Wednesday, 9 November 2016

Here is what just happened

I am writing this on the morning after the US election so I don't think I need to explain the headline....

I am sure there will be more sophisticated explanations emerge over the following day but this is my take to understand the result of the election.

In the run up to the US election out team have been conducting an ongoing series of political polling experiments to understand what has been going on. We have not been polling in a conventional sense, more experimenting with how to measure voting sentiments and voting intention in an attempt to find a better way of predicting the outcome of tight elections.

We have been asking a lot more indirect question about the difficulties people were having in making up their mind, exploring more implicit measures of voter sentiment to see how they stack up with declared measures, getting people to play games to predict the outcome to reveal some of their hidden feelings and we have also focused a lot of attention on asking open ended questions to measure the level of passion in the arguments and look at what reasons people have been using to make their choices. 

Here is what I think has just happened from my perspective from the learnings from all this research.

Trump messaging was far stronger than Hillarys from the get go. It was more coherent. Make American great again. Close the borders. Drain the swamp, Hillary Clinton is corrupt.  We were seeing all this being echoed back over and over again to us in the explanations gave us for why people wanted to vote for him. 

On the other hand Clintons messaging was, extremely weak, in fact almost none of it seemed to stick. Less than 10% I estimate of the reasons cited for voting for Clinton were anything to do with liking her policies, it was nearly all to do with stopping Trump winning. So many people caveated their choice with an explanation that they were picking the lesser of 2 evils.

All the implicit candidate favourability measures we undertook showed us how much Clinton grated on the American public. Flashing pictures of her face solicited up to a -60% negative reaction, even worse that Trump who is known as being a pantomime villain.  Here face and perhaps more importantly her voice did not fit. The majority of American public implicitly did not warm to her. 

What Trump was up against in this campaign was not Clinton, but Trump himself and, well let's not beat about the bush here, his personal sociopathic character traits.

The Trump sexual harassment scandal embodied all this and the misgivings so many people were having about handing him power seriously pegged back Trumps latent momentum in the final month of the campaign as all this news broke out. 
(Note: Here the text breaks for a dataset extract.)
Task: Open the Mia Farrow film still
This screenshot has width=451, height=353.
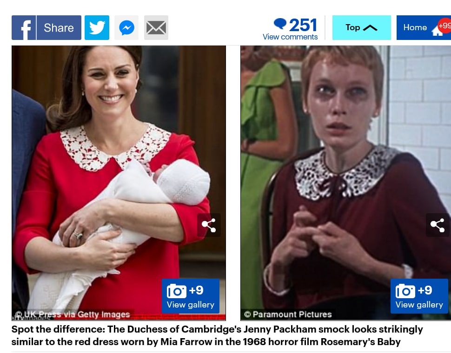Action: click(x=346, y=183)
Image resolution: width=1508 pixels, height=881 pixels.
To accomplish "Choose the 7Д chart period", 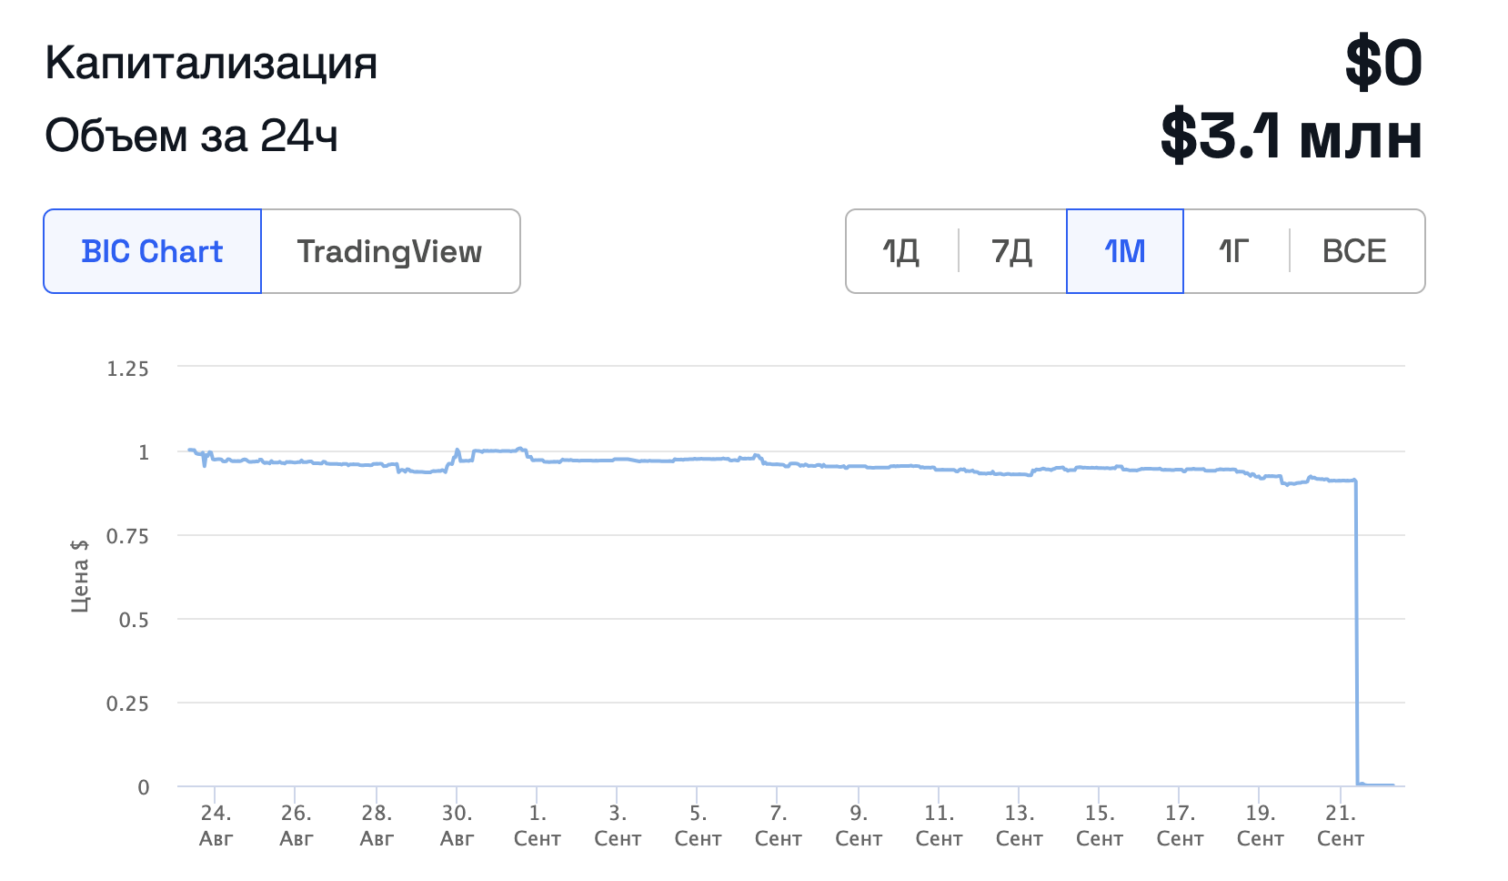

But beneath all this, he was a lot of people's implicit preference,  but they could not express that in opinion polls or even to themselves to  that matter due to the outrage being voiced in the media about his behaviour, but his core message resonated.

Then comes along the FBI email investigation a week or so before the election. This was like pulling out literally a “Trump” card.  What is did was give all the people who latently liked his messaging but were suffering from cognitive dissonance over his character, a strong emotional counter argument for prefering him it gave them something that they could dress up as a lot more significant, it validated all his messaging about his opponent too. It could not have been more perfectly timed.

We  actually saw the change happening in real time as we conducted a large scale research experiment the week before the FBI press release so on the Monday after this we did a follow up piece of research to see what was happening and  Clinton's 7 point lead we had seen the week before literally evaporated overnight. 

The shy Trump supporters were released from the closet so to speak and at the same time all the people who didn't like Trump or Clinton were given a strong reason not to vote for either candidate or stay at home and not vote at all. 

The last minute FBI volte-face was far too late in the day to undo any of this.

What we have learnt from all this that the public's opinion on how they will vote is very emotional process,  similar to the way my daughter makes up her mind about what type of curry she wants to order in our local curry house. She tries on several  choices to see how she feel about them thinks she has made up her mind, changes it, changes it again and then ditches them at the last minute when the waiter is standing over her and decides with 
her gut instinct.

In this case the US gut fancied trying something new, despite some serious misgivings  because the other dish did not seem too appetizing at all they decided to roll the dice.

You can chide the pollsters if you like, but this type of emotionally charged election is almost impossible to predict even a day or so out but certainly its clear you cannot predict an election by simply asking people which way they intend to vote.  

Here are a few other closing thought about why the polls got it wrong....

1. Are the types of people that slam down the phone if a pollster calls and would never think about doing an online survey also the same type of people who might be more likely to have voted for Trump?

3. Clearly Hillary Clinton did not motivate here democratic base to vote in the same way Trump rallied his supporters and so the polls which are often weighted by past voting activity were delivering a miss read

2. Likewise did weighting polls by traditional political allegiances have any relevance in this election

4. Male blue collar workers who voted for Trump in droves are the hardest group to reach with research as they are working

5. There is some evidence in our research that Trump supporters were slower to respond to our online poll invitations and so some short turn around polls might have closed up before all the Trump supports had a chance to register their opinion.